He catapulted to international fame in 1956 with his first recording on Cobra Records of "I Can't Quit You Baby," which reached No. 6 on the Billboard R&B charts.

He was a key architect of the Chicago "West Side Sound" in the 1950s and ’60s, which modernized traditional blues to introduce more of a jazzy, amplified sound.

"He was one of the last great blues guitar heroes.

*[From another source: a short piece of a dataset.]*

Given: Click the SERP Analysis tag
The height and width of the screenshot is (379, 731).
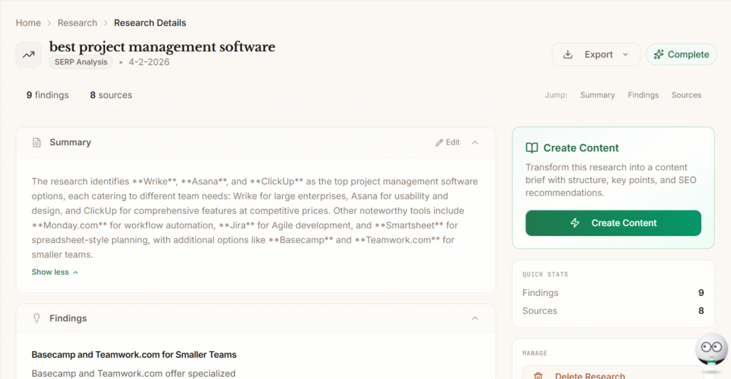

He was an electric god," said Gregg Parker, CEO and a founder of the Chicago Blues Museum.

Rush loved to play to live audiences, from small clubs on the West Side of Chicago to sold-out venues in Europe and Japan.

"He was king of the hill in Chicago from the late 1950s into the 1970s and even the ’80s as a live artist," said Bates.

But he got less national and international attention than some other blues musicians because he wasn't a big promoter.

"He preferred to go out and play and go back and sleep in his own bed," said Bates. "He was not a show business guy."

Rush won a Grammy for traditional blues recording in 1999 for "Any Place I'm Going," and he was inducted into the Blues Foundation Hall of Fame in 1984.

In one of his final appearances on stage at the Chicago Blues Festival in 2016, Rush watched beneath a black Stetson hat from a wheelchair as he was honored by the city of Chicago, according to the Chicago Tribune.

He is survived by his wife, Masaki Rush, eight children and numerous grandchildren and great grandchildren, according to a family statement.